Richard Anthony Chemaly | 23 April 2023
Giving ministers more power is a lousy idea when you still haven't defined exactly what new laws should achieve and how.
Groovy. The power just came on and I can finally write this column.
But first, let me read about 10 people killed in Maritzburg, the dropped Nulane charges, and how we’re no closer to finding out who killed AKA.
At least Uncle Waffles jammed at Coachella but the thing is, even under decades of apparently transformative laws, most South Africans won’t be able to afford to buy a boerie roll outside an Uncle Waffles show in Soweto, let alone the States.
Is all this BEE really worth it?
Sure, we see what could be dubbed transformation in many a sector, and the emergence of growing black middle class is something that is promising.
Is that as a result of the BEE? If so, why do we need more of it? If not, why do we want more of it?
The problem with these laws is that they create great divisive fodder and political appeasement in the social media spaces, but the workarounds will always be there, through trusts and corporate structures and, and, and…
I’ve never met a BEE consultant who couldn’t get creative for a fee, no matter how robust the laws.
These laws still make provisions for case-by-case reviews in front of the Labour Court, and all that will do is hamper profits and efficiency as resources are dedicated to court battles rather than getting on with business.
But how can we tell whether these new laws are going to be effective and whether we can hold the minister to any form of account?
It will be easy to just say that we’ve strengthened transformation laws but we’ve been strengthening corruption, crime, and whistleblowing laws for years and what a big help those have been – said in my best sarcastic tone.
Laws without plans are pointless
Without some form of target for the law, we neither know whether the law is worth it nor whether it will be effective.

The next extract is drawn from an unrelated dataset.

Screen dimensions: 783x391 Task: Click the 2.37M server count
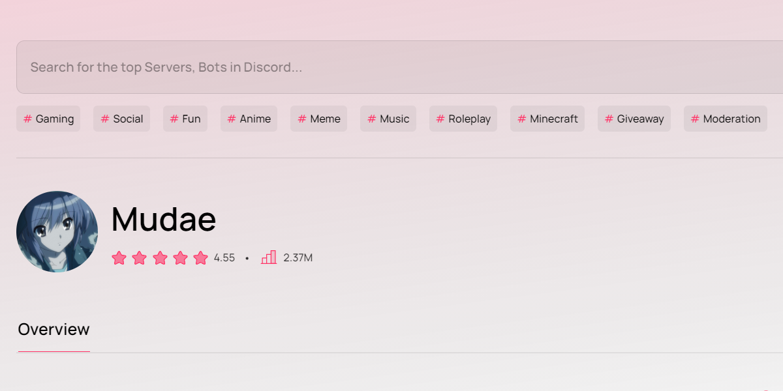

We’re basically shooting in the dark with a big gun, hoping it will get the killshot and not hurt anybody else.
It’s not a smart way to run policy.
You want no whities, some whities, all whities? Too many whities? Want to write a Dischem letter? Is looking at it from a white perspective too much though?
Should we go with how many black people do you want at the top? Is it only the top that matters? How is workforce down the line impacted, and how do you want them impacted?
These laws don’t give us any indication of those goals or ambitions. They merely transfer power from Parliament to the executive through the minister.
Law should be worth the curtailment of freedom
We have a powerful phrase in legal philosophy: Whenever a new law is passed a freedom is limited.
Often that’s a justifiable transaction – I lose my freedom to rob you, you lose your freedom to rob me, we make robbing a crime, and everybody feels a bit safer.
In this case you’re taking existing freedoms to hire whoever I want and shrinking them more, while placing the extent and the cost in the hands of one person.
I mean, I don’t mind that limitation actually, though it feels very much like taking apartheid’s strategy of parliamentary sovereignty and shoving in a steroid suppository, but just tell me what it’s supposed to do!
It’s not enough anymore to say “more transformation” because that doesn’t mean anything.
It’s not good enough that we’re handing power to fix a problem from elected representatives to the president’s buddy, and we haven’t even decided on how the problem solved will look.
Doing whatever you want in the name of transformation is all good and well if we know what transformation is, but since we don’t, giving a person more power and a master key rationale sounds like a lousy idea.
I think most South Africans would rather have access to the internet before they care about whether X percentage of Starlink’s staff are of a designated group.
Thank goodness our ministers follow through with their ideas, like the 10 free gigabytes for every household we were promised early last year.
We should totally give ministers more power to control and fine us.
‘Disclaimer - The views expressed here are not necessarily those of the BEE CHAMBER’.